Robert Wright has argued that some ‘New Atheists’ discourage looking for deeper root causes of conflicts when they assume that religion is the sole root of the problem. Wright argues that this can discourage people from working to change the circumstances that actually give rise to those conflicts. Mark Chaves has said that the New Atheists, amongst others who comment on religions, have committed the religious congruence fallacy in their writings, by assuming that beliefs and practices remain static and coherent through time. He believes that the late Christopher Hitchens committed this error by assuming that the drive for congruence is a defining feature of religion, and that Dennett has done it by overlooking the fact that religious actions are dependent on the situation, just like other actions. Professor of Anthropology and Sociology Jack David Eller believes that the four principal New Atheist authors (Hitchens, Dawkins, Dennett, and Harris) do not offer anything new in terms of arguments to disprove the existence of gods. He also criticizes them for their focus on the dangers of theism, as opposed to the falsifying of theism, which results in mischaracterizing religions; taking local theisms as the essence of religion itself, and for focusing on the negative aspects of religion in the form of an ‘argument from benefit’ in the reverse.

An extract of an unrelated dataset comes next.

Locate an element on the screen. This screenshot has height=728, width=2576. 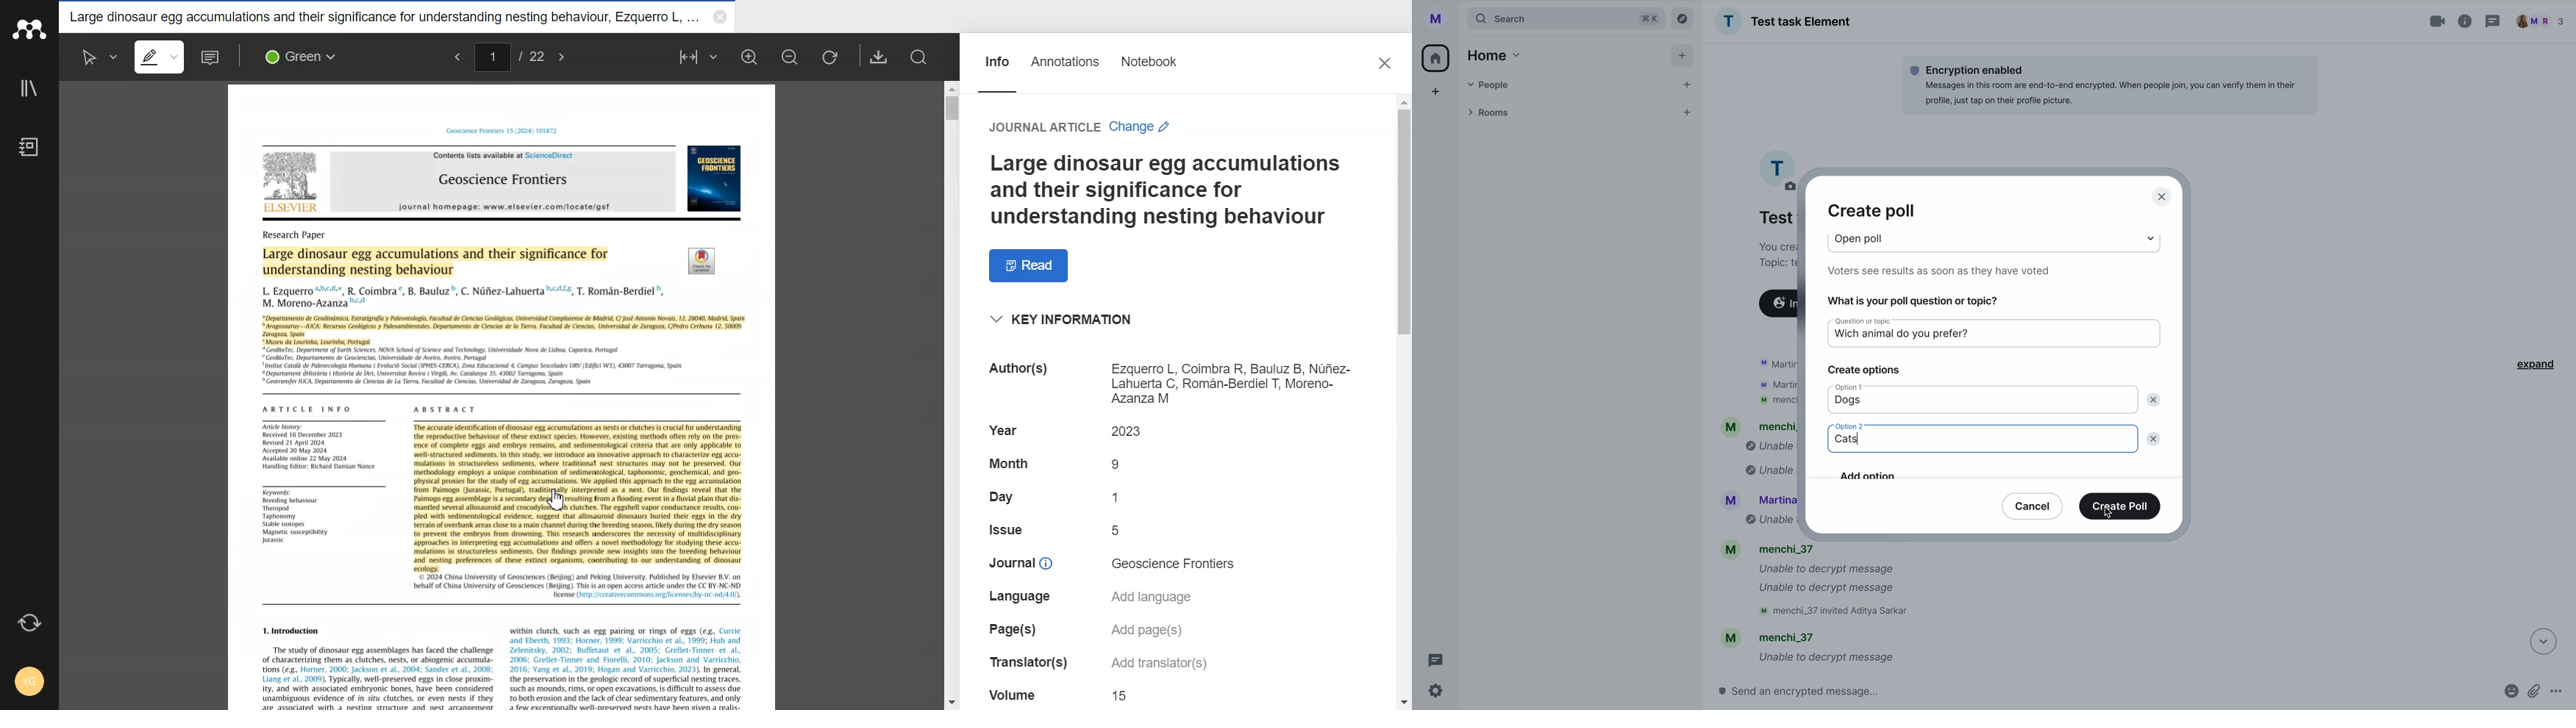
option 1 is located at coordinates (1854, 388).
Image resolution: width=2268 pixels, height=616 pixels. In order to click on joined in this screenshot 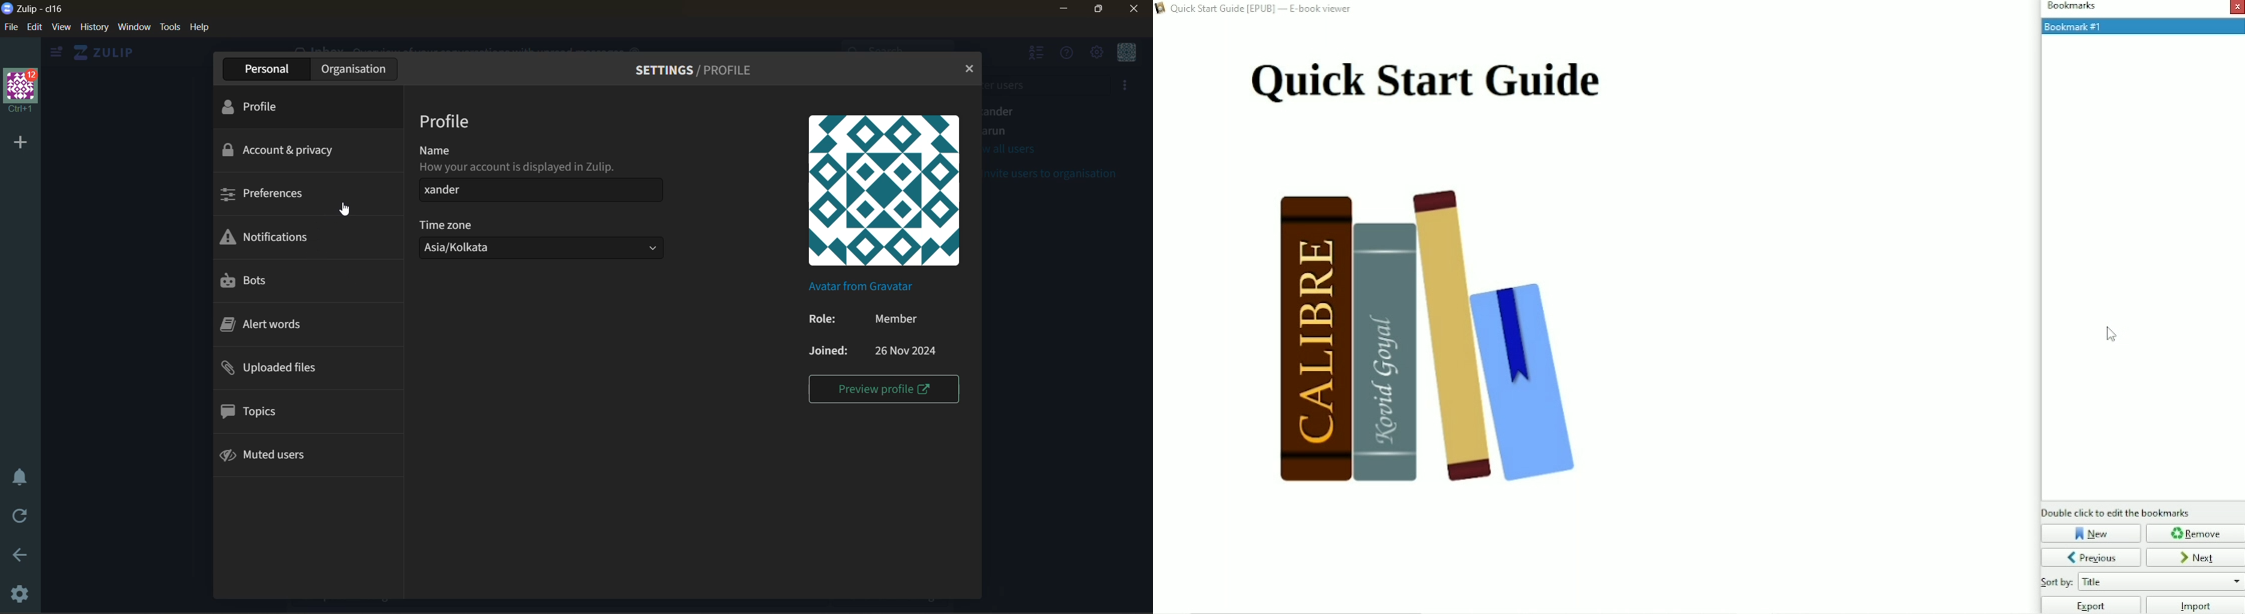, I will do `click(877, 350)`.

Professors of philosophy and religion, Jeffrey Robbins and Christopher Rodkey, take issue with ‘the evangelical nature of the new atheism, which assumes that it has a Good News to share, at all cost, for the ultimate future of humanity by the conversion of as many people as possible.’ They find similarities between the new atheism and evangelical Christianity and conclude that the all-consuming nature of both ‘encourages endless conflict without progress’ between both extremities. Sociologist William Stahl notes ‘What is striking about the current debate is the frequency with which the New Atheists are portrayed as mirror images of religious fundamentalists.’ He discusses where both have ‘structural and epistemological parallels’ and argues that ‘both the New Atheism and fundamentalism are attempts to recreate authority in the face of crises of meaning in late modernity.’